Ainsi, Bank of America s’attend désormais à ce que la Fed ne doive pas seulement augmenter les taux d’intérêt à toutes les réunions jusqu’à la fin de l’année, mais qu’elle devra également augmenter les taux de 50 au lieu des 25 points de base précédemment attendus lors des réunions de juin et juillet, notant que ces augmentations de taux pourraient également être avancées à des réunions antérieures.
Morgan Stanley partage un avis similaire, s’attendant maintenant à une augmentation de 50 points de base lors des réunions de mai et juin, tandis qu’une augmentation de 25 points de base est anticipée pour les réunions restantes de l’année.
Les analystes de Citibank prédisent une politique de la Fed encore plus agressive. Selon leurs estimations, la Fed sera contrainte d’augmenter les taux de 50 points de base lors des réunions de mai, juin, juillet et septembre, après quoi ils s’attendent à une augmentation de 25 points de base lors des réunions restantes de l’année.

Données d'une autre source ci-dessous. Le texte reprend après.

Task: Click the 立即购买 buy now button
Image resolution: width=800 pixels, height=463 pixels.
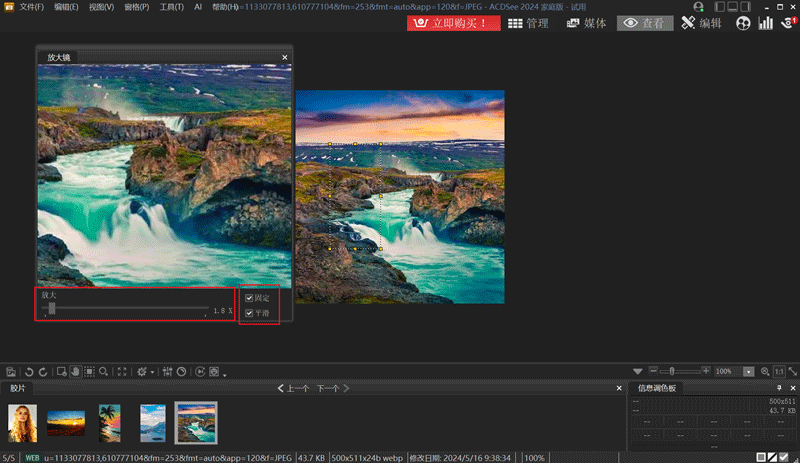Action: click(x=453, y=23)
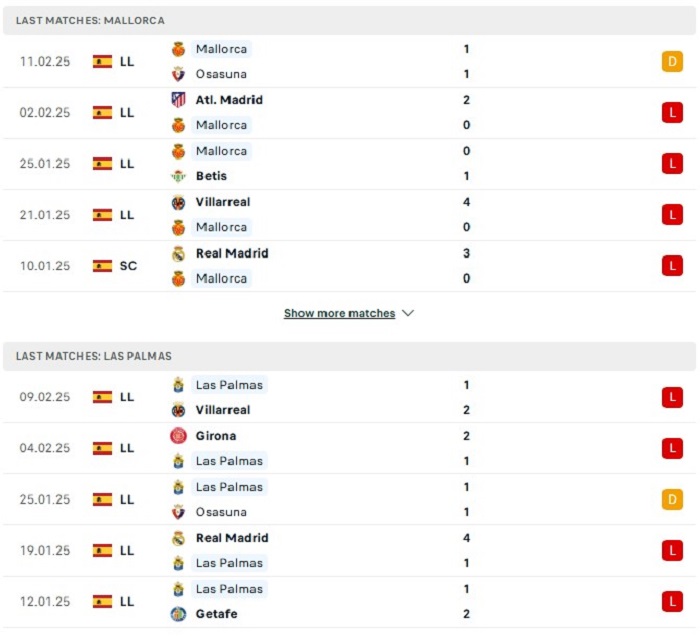Click the Villarreal crest in the 21.01.25 match
Viewport: 700px width, 636px height.
tap(178, 203)
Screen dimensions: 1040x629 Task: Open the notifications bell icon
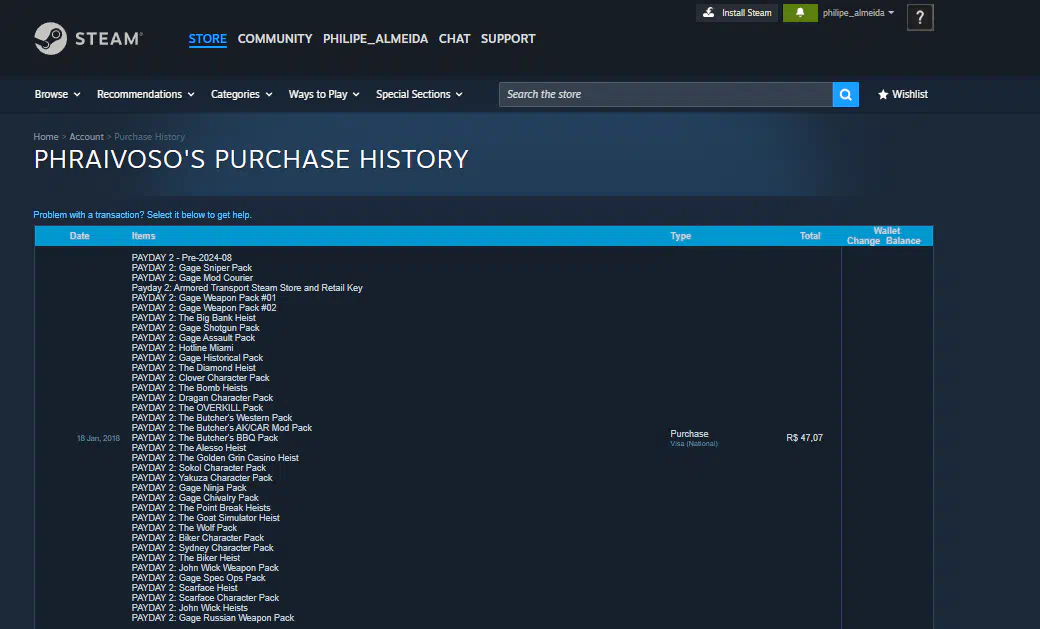[x=799, y=13]
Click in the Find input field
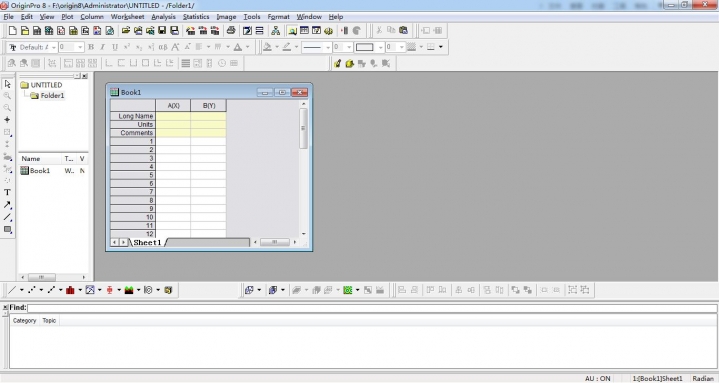 tap(372, 307)
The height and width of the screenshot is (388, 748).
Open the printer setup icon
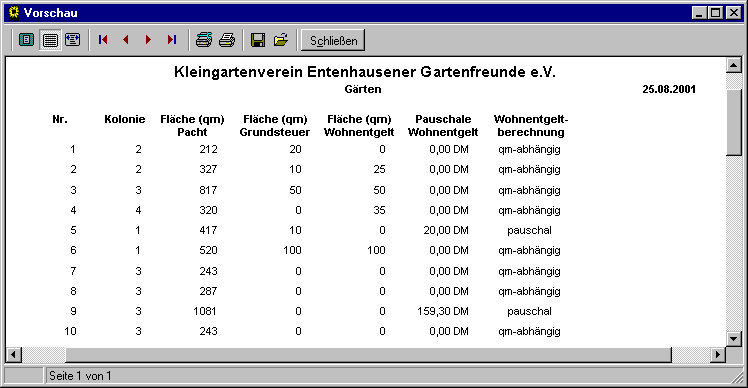[x=204, y=40]
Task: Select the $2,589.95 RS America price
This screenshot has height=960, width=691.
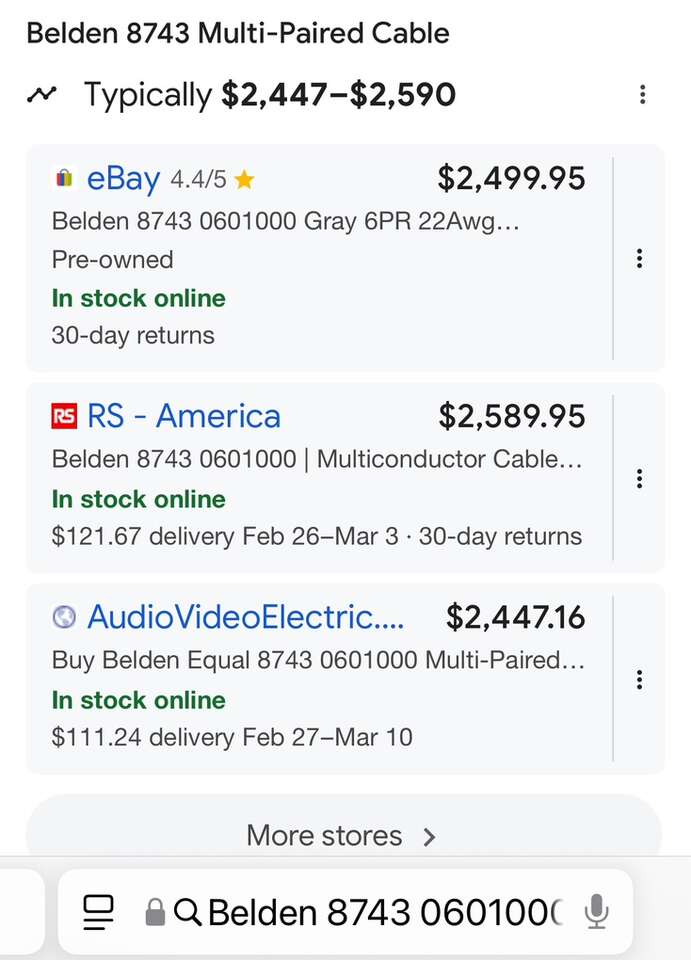Action: point(512,416)
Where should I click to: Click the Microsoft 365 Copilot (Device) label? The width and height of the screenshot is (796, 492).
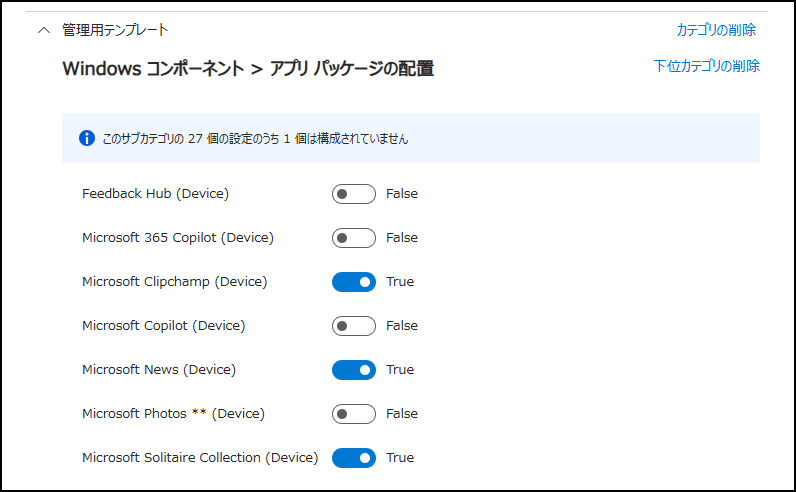[x=177, y=238]
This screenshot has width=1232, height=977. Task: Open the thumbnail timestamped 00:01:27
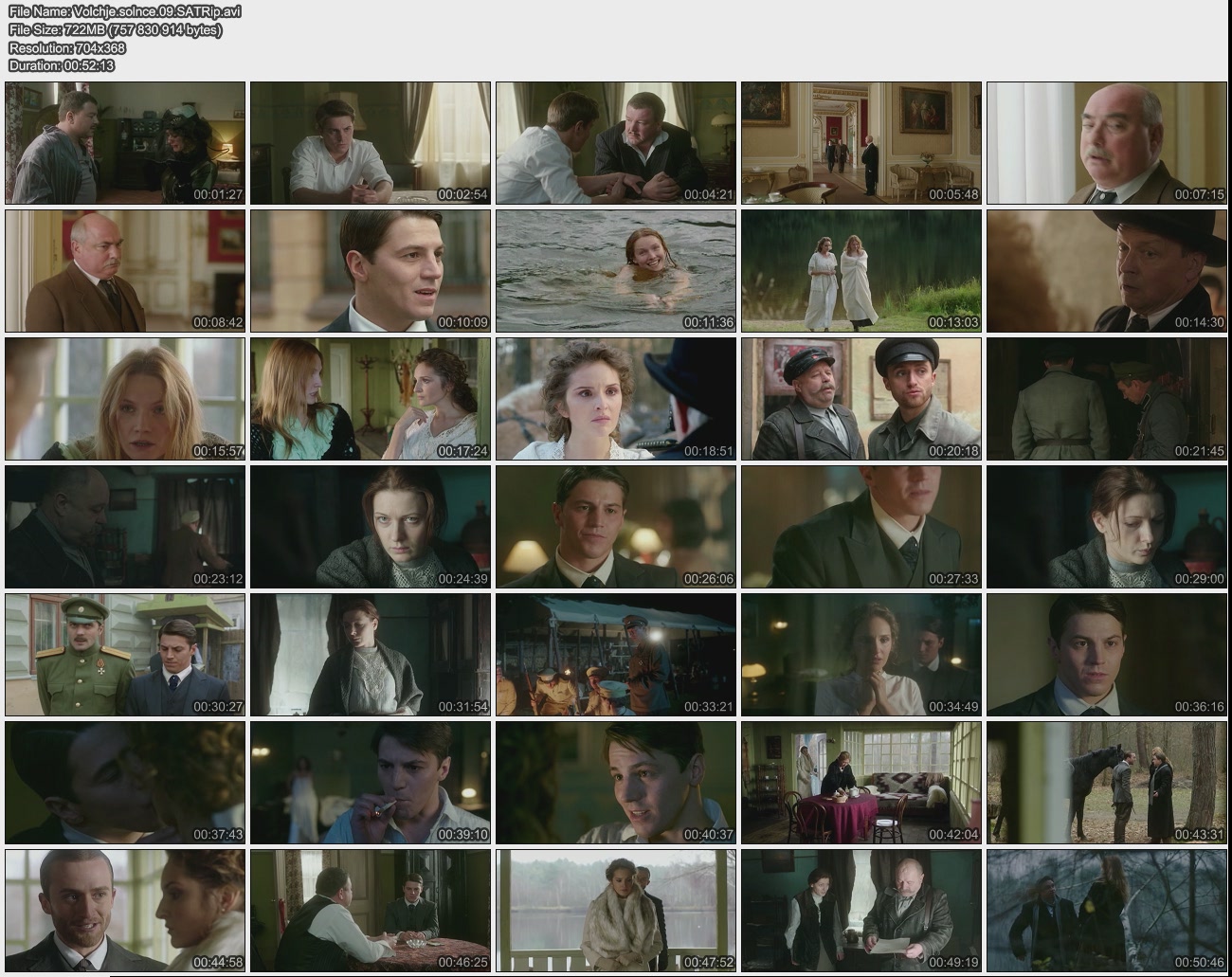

De tels changements sérieux dans les attentes concernant les taux d’intérêt ont, bien sûr, le plus grand impact sur les marchés obligataires, qui ont enregistré une forte baisse des prix et une augmentation des rendements la semaine dernière. Ainsi, le rendement de l’obligation du Trésor américain à 10 ans, le plus souvent suivi, a grimpé à 2,5 %, le niveau le plus élevé depuis mi-2019, et le rendement se rapproche du dernier pic atteint lors du dernier cycle de resserrement des conditions monétaires en 2018, lorsque le rendement a atteint des niveaux d’environ 3,2 %.
En plus des changements intenses sur le marché obligataire qui inquiètent les participants du marché financier, la dynamique des rendements obligataires avec d’autres maturités est une source de préoccupation supplémentaire. En effet, les derniers changements dans les attentes concernant les taux d’intérêt ont entraîné une hausse plus rapide des rendements des obligations à court terme par rapport à celles à long terme, réduisant ainsi les écarts entre les obligations à deux ans et à dix ans (illustré dans le graphique) et entre les obligations à cinq ans et à trente ans, s’orientant de plus en plus vers un ratio négatif, ce qui est le premier signe d’une possible récession.